ほたるいかには、生だと100gで14μg、燻製だと100gで約27μgのビタミンB12が含まれています。イカは低カロリー・高タンパク質で知られていますが、妊婦さんは食べすぎに注意し、必ず火を通して食べるようにしましょう。

のり

焼のり100gあたり、約57μgのビタミンB12が含まれています。20×20cmほどの標準的な焼のり1.5枚で、妊婦さんが1日に摂りたいビタミンB12の量を満たすことができますよ。

妊娠中は控えた方が良い、ビタミンB12が豊富な食品は?

鶏 レバー

牛や鶏のレバーにもビタミンB12が豊富に含まれていますが、妊娠中に食べることはできるだけ控えた方がいいでしょう。それは、レバーに含まれる「レチノール」という栄養素を妊娠中に過剰摂取すると、胎児の奇形リスクが高まるといわれているからです。

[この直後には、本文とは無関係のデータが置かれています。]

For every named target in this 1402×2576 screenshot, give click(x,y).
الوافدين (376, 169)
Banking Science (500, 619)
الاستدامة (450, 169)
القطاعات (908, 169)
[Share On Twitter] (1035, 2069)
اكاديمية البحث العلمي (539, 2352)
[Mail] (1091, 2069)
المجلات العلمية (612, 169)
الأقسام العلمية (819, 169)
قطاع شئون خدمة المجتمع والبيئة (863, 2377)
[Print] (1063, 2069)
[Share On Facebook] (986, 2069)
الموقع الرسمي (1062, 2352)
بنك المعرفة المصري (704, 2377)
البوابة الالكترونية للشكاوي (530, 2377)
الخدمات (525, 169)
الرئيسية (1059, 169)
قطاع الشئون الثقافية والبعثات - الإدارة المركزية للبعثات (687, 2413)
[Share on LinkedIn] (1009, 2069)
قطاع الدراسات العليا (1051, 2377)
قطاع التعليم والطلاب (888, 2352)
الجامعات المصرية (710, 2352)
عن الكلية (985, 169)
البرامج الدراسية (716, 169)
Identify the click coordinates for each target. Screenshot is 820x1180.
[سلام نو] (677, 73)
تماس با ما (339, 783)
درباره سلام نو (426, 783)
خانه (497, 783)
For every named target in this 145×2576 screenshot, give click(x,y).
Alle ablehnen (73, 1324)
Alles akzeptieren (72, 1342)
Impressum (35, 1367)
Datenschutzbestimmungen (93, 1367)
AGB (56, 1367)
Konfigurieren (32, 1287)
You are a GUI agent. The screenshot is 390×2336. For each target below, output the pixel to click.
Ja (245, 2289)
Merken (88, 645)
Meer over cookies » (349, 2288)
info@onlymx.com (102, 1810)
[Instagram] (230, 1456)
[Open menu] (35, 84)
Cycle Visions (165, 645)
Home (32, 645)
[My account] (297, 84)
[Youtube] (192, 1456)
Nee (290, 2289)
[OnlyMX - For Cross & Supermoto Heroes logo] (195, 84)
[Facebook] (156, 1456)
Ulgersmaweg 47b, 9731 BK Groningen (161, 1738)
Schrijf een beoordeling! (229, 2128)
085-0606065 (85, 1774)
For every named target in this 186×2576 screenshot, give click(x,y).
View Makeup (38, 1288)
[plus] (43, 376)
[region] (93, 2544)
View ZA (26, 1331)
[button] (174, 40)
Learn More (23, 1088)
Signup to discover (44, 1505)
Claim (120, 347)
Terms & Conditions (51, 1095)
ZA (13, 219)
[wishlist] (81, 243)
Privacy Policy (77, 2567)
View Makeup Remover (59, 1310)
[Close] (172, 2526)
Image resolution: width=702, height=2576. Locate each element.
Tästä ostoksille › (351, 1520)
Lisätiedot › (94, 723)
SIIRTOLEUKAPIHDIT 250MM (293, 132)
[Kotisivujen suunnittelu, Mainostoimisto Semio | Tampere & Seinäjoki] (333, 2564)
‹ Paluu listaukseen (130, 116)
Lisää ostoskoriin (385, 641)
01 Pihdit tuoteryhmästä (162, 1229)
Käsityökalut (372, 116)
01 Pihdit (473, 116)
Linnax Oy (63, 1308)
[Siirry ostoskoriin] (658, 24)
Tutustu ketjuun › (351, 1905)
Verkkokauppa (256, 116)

特に妊娠初期(妊娠15週まで)は、食べ物による胎児への影響が大きい時期なので注意してくださいね。

ビタミンB12は、葉酸サプリメントでも摂れる?

葉酸サプリ

先ほどご紹介したとおり、ビタミンB12は魚介類や藻類に多く含まれています。しかし、妊娠初期のつわりや偏食、食欲減退により、食べられないものがある場合には、サプリメントを活用するのも一つの方法です。多くの妊婦さんに愛飲されている葉酸サプリには、ビタミンB12を豊富に含むものもありますよ。

下の記事では、「充分な量の葉酸が摂れる」「ビタミンB12やほかの栄養素も一緒に摂れる」という基準をクリアしたおすすめの葉酸サプリをいくつかご紹介しています。あわせて参考にしてくださいね。

妊婦は、ビタミンB12を食品や葉酸サプリから上手に摂取しましょう

貧血やめまいが起こりやすい妊娠中の女性にとって、赤血球のヘモグロビン合成を促してくれるビタミンB12は強い味方です。妊婦さんのビタミンB12が欠乏してしまうと、お腹の赤ちゃんにも影響してしまう可能性があります。

体内に吸収されるビタミンB12の量には限界があり、少し摂りすぎたぐらいでは過剰症になる心配はありません。魚介類や藻類などの食品と、葉酸サプリメントをうまく組み合わせて摂取するようにしたいですね。